◆ **Records to use**

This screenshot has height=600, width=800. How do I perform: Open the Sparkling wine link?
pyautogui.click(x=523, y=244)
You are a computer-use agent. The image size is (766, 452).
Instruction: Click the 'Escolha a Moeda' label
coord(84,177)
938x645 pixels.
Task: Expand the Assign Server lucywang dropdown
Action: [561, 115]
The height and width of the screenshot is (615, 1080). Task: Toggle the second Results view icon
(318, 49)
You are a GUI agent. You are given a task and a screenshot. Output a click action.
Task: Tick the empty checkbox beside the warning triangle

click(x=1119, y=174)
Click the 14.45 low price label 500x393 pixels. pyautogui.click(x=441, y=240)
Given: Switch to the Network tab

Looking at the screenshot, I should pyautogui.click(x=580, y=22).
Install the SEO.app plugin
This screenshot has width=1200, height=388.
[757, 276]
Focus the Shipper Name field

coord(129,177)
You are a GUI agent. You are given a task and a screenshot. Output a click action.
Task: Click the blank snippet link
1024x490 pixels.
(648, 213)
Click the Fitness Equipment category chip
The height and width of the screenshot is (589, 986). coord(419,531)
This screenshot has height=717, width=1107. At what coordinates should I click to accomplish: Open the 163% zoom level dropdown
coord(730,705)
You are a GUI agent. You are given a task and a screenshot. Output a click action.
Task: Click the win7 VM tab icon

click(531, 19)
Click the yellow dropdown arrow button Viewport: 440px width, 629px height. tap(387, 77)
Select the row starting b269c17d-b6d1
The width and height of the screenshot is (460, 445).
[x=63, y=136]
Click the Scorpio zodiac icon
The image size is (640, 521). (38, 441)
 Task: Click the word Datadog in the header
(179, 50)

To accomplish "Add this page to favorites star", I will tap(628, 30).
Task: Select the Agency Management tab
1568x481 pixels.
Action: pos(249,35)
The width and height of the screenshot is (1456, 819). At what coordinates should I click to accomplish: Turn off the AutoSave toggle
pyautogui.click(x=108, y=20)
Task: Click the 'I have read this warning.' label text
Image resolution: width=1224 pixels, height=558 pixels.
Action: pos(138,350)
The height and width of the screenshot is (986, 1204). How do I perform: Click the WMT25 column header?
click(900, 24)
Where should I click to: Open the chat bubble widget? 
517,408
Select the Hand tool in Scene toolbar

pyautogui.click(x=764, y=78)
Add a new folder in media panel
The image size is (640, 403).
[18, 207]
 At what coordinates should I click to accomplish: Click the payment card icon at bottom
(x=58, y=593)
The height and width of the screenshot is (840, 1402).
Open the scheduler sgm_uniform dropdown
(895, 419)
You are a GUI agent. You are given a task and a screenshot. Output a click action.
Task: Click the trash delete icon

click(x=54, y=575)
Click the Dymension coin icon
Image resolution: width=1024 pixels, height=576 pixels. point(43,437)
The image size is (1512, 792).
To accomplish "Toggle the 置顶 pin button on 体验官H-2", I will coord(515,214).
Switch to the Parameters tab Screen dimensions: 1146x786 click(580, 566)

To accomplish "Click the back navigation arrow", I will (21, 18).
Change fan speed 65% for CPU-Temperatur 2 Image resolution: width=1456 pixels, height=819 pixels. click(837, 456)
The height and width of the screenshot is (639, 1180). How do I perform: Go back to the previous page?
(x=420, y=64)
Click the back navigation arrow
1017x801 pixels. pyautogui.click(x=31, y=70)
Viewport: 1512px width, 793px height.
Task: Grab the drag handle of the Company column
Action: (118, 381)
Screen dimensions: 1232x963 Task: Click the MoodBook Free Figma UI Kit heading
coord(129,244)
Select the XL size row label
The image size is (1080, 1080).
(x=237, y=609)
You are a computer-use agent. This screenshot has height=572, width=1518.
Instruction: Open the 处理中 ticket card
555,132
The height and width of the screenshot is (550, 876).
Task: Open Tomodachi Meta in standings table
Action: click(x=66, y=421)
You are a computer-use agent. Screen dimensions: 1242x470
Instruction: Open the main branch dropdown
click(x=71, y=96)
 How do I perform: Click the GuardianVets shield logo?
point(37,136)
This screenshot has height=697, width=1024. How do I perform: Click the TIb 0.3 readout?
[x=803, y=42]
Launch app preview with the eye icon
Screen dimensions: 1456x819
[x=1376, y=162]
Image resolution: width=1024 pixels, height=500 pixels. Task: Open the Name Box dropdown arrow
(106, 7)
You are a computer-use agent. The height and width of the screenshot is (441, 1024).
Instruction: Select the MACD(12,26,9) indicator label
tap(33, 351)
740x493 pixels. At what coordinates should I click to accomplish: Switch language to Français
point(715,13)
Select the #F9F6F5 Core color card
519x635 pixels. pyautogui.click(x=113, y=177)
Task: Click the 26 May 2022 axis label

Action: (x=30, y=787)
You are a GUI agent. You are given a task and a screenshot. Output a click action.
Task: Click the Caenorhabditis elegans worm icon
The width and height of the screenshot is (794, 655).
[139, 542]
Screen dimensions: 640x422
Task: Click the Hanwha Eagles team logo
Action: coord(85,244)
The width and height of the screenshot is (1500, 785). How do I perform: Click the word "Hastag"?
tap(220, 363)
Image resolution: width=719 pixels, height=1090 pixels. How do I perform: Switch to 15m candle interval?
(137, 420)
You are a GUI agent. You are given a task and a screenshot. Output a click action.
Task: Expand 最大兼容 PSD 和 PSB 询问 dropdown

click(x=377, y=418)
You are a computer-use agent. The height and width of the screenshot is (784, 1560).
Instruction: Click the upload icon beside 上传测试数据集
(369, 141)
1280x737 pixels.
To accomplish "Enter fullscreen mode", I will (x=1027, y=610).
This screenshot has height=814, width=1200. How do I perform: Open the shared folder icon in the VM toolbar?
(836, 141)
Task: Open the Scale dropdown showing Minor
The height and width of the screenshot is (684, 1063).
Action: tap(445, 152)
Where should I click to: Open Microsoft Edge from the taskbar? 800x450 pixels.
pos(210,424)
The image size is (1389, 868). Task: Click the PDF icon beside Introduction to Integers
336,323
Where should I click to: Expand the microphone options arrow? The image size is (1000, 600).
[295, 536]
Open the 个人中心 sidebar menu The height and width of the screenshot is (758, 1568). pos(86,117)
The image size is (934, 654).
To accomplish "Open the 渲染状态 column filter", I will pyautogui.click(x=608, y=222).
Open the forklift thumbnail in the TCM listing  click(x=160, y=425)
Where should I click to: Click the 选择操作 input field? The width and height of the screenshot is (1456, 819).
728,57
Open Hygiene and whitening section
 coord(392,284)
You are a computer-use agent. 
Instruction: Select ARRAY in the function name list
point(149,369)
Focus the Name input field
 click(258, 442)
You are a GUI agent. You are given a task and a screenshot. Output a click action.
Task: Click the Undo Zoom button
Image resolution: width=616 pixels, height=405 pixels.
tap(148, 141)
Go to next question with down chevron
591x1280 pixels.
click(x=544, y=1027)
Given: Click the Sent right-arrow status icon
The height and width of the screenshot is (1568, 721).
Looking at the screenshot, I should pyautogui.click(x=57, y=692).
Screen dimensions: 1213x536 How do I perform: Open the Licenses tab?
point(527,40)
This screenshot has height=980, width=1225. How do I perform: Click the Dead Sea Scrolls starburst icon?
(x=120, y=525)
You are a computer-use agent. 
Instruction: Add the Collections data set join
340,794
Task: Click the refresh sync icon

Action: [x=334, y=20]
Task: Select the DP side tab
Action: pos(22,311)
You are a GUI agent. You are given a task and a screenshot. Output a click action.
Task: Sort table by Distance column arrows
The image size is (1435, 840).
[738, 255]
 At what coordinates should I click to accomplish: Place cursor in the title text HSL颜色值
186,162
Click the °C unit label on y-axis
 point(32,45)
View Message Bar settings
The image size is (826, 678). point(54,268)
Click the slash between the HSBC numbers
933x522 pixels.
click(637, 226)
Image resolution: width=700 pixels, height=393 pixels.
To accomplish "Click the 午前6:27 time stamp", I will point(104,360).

◆ **Problem**
Reproduce every item above word for word, leaving nothing out and changing nothing.

◆ **Reply to the exercise**
This screenshot has height=600, width=800. How do I perform: Open the Sparkling wine link?
pyautogui.click(x=523, y=244)
You are a computer-use agent. The image size is (766, 452).
Instruction: Click the 'Escolha a Moeda' label
coord(84,177)
938x645 pixels.
Task: Expand the Assign Server lucywang dropdown
Action: [561, 115]
The height and width of the screenshot is (615, 1080). Task: Toggle the second Results view icon
(318, 49)
You are a GUI agent. You are given a task and a screenshot. Output a click action.
Task: Tick the empty checkbox beside the warning triangle

click(x=1119, y=174)
Click the 14.45 low price label 500x393 pixels. pyautogui.click(x=441, y=240)
Given: Switch to the Network tab

Looking at the screenshot, I should pyautogui.click(x=580, y=22).
Install the SEO.app plugin
This screenshot has width=1200, height=388.
[757, 276]
Focus the Shipper Name field

coord(129,177)
You are a GUI agent. You are given a task and a screenshot. Output a click action.
Task: Click the blank snippet link
1024x490 pixels.
(648, 213)
Click the Fitness Equipment category chip
The height and width of the screenshot is (589, 986). coord(419,531)
This screenshot has height=717, width=1107. At what coordinates should I click to accomplish: Open the 163% zoom level dropdown
coord(730,705)
You are a GUI agent. You are given a task and a screenshot. Output a click action.
Task: Click the win7 VM tab icon

click(531, 19)
Click the yellow dropdown arrow button Viewport: 440px width, 629px height. tap(387, 77)
Select the row starting b269c17d-b6d1
The width and height of the screenshot is (460, 445).
[x=63, y=136]
Click the Scorpio zodiac icon
The image size is (640, 521). (38, 441)
 Task: Click the word Datadog in the header
(179, 50)

To accomplish "Add this page to favorites star", I will tap(628, 30).
Task: Select the Agency Management tab
1568x481 pixels.
Action: pos(249,35)
The width and height of the screenshot is (1456, 819). At what coordinates should I click to accomplish: Turn off the AutoSave toggle
pyautogui.click(x=108, y=20)
Task: Click the 'I have read this warning.' label text
Image resolution: width=1224 pixels, height=558 pixels.
Action: pos(138,350)
The height and width of the screenshot is (986, 1204). How do I perform: Click the WMT25 column header?
click(900, 24)
Where should I click to: Open the chat bubble widget? 
517,408
Select the Hand tool in Scene toolbar

pyautogui.click(x=764, y=78)
Add a new folder in media panel
The image size is (640, 403).
[18, 207]
 At what coordinates should I click to accomplish: Click the payment card icon at bottom
(x=58, y=593)
The height and width of the screenshot is (840, 1402).
Open the scheduler sgm_uniform dropdown
(895, 419)
You are a GUI agent. You are given a task and a screenshot. Output a click action.
Task: Click the trash delete icon

click(x=54, y=575)
Click the Dymension coin icon
Image resolution: width=1024 pixels, height=576 pixels. point(43,437)
The image size is (1512, 792).
To accomplish "Toggle the 置顶 pin button on 体验官H-2", I will coord(515,214).
Switch to the Parameters tab Screen dimensions: 1146x786 click(580, 566)

To accomplish "Click the back navigation arrow", I will (21, 18).
Change fan speed 65% for CPU-Temperatur 2 Image resolution: width=1456 pixels, height=819 pixels. click(837, 456)
The height and width of the screenshot is (639, 1180). How do I perform: Go back to the previous page?
(x=420, y=64)
Click the back navigation arrow
1017x801 pixels. pyautogui.click(x=31, y=70)
Viewport: 1512px width, 793px height.
Task: Grab the drag handle of the Company column
Action: (118, 381)
Screen dimensions: 1232x963 Task: Click the MoodBook Free Figma UI Kit heading
coord(129,244)
Select the XL size row label
The image size is (1080, 1080).
(x=237, y=609)
You are a computer-use agent. This screenshot has height=572, width=1518.
Instruction: Open the 处理中 ticket card
555,132
The height and width of the screenshot is (550, 876).
Task: Open Tomodachi Meta in standings table
Action: click(x=66, y=421)
You are a computer-use agent. Screen dimensions: 1242x470
Instruction: Open the main branch dropdown
click(x=71, y=96)
 How do I perform: Click the GuardianVets shield logo?
point(37,136)
This screenshot has height=697, width=1024. How do I perform: Click the TIb 0.3 readout?
[x=803, y=42]
Launch app preview with the eye icon
Screen dimensions: 1456x819
[x=1376, y=162]
Image resolution: width=1024 pixels, height=500 pixels. Task: Open the Name Box dropdown arrow
(106, 7)
You are a computer-use agent. The height and width of the screenshot is (441, 1024).
Instruction: Select the MACD(12,26,9) indicator label
tap(33, 351)
740x493 pixels. At what coordinates should I click to accomplish: Switch language to Français
point(715,13)
Select the #F9F6F5 Core color card
519x635 pixels. pyautogui.click(x=113, y=177)
Task: Click the 26 May 2022 axis label

Action: (x=30, y=787)
You are a GUI agent. You are given a task and a screenshot. Output a click action.
Task: Click the Caenorhabditis elegans worm icon
The width and height of the screenshot is (794, 655).
[139, 542]
Screen dimensions: 640x422
Task: Click the Hanwha Eagles team logo
Action: coord(85,244)
The width and height of the screenshot is (1500, 785). How do I perform: Click the word "Hastag"?
tap(220, 363)
Image resolution: width=719 pixels, height=1090 pixels. How do I perform: Switch to 15m candle interval?
(137, 420)
You are a GUI agent. You are given a task and a screenshot. Output a click action.
Task: Expand 最大兼容 PSD 和 PSB 询问 dropdown

click(x=377, y=418)
You are a computer-use agent. The height and width of the screenshot is (784, 1560).
Instruction: Click the upload icon beside 上传测试数据集
(369, 141)
1280x737 pixels.
To accomplish "Enter fullscreen mode", I will (x=1027, y=610).
This screenshot has height=814, width=1200. How do I perform: Open the shared folder icon in the VM toolbar?
(836, 141)
Task: Open the Scale dropdown showing Minor
The height and width of the screenshot is (684, 1063).
Action: tap(445, 152)
Where should I click to: Open Microsoft Edge from the taskbar? 800x450 pixels.
pos(210,424)
The image size is (1389, 868). Task: Click the PDF icon beside Introduction to Integers
336,323
Where should I click to: Expand the microphone options arrow? The image size is (1000, 600).
[295, 536]
Open the 个人中心 sidebar menu The height and width of the screenshot is (758, 1568). pos(86,117)
The image size is (934, 654).
To accomplish "Open the 渲染状态 column filter", I will pyautogui.click(x=608, y=222).
Open the forklift thumbnail in the TCM listing  click(x=160, y=425)
Where should I click to: Click the 选择操作 input field? The width and height of the screenshot is (1456, 819).
728,57
Open Hygiene and whitening section
 coord(392,284)
You are a computer-use agent. 
Instruction: Select ARRAY in the function name list
point(149,369)
Focus the Name input field
 click(258, 442)
You are a GUI agent. You are given a task and a screenshot. Output a click action.
Task: Click the Undo Zoom button
Image resolution: width=616 pixels, height=405 pixels.
tap(148, 141)
Go to next question with down chevron
591x1280 pixels.
click(x=544, y=1027)
Given: Click the Sent right-arrow status icon
The height and width of the screenshot is (1568, 721).
Looking at the screenshot, I should pyautogui.click(x=57, y=692).
Screen dimensions: 1213x536 How do I perform: Open the Licenses tab?
point(527,40)
This screenshot has height=980, width=1225. How do I perform: Click the Dead Sea Scrolls starburst icon?
(x=120, y=525)
You are a computer-use agent. 
Instruction: Add the Collections data set join
340,794
Task: Click the refresh sync icon

Action: [x=334, y=20]
Task: Select the DP side tab
Action: pos(22,311)
You are a GUI agent. You are given a task and a screenshot. Output a click action.
Task: Sort table by Distance column arrows
The image size is (1435, 840).
[738, 255]
 At what coordinates should I click to accomplish: Place cursor in the title text HSL颜色值
186,162
Click the °C unit label on y-axis
 point(32,45)
View Message Bar settings
The image size is (826, 678). point(54,268)
Click the slash between the HSBC numbers
933x522 pixels.
click(637, 226)
Image resolution: width=700 pixels, height=393 pixels.
To accomplish "Click the 午前6:27 time stamp", I will point(104,360).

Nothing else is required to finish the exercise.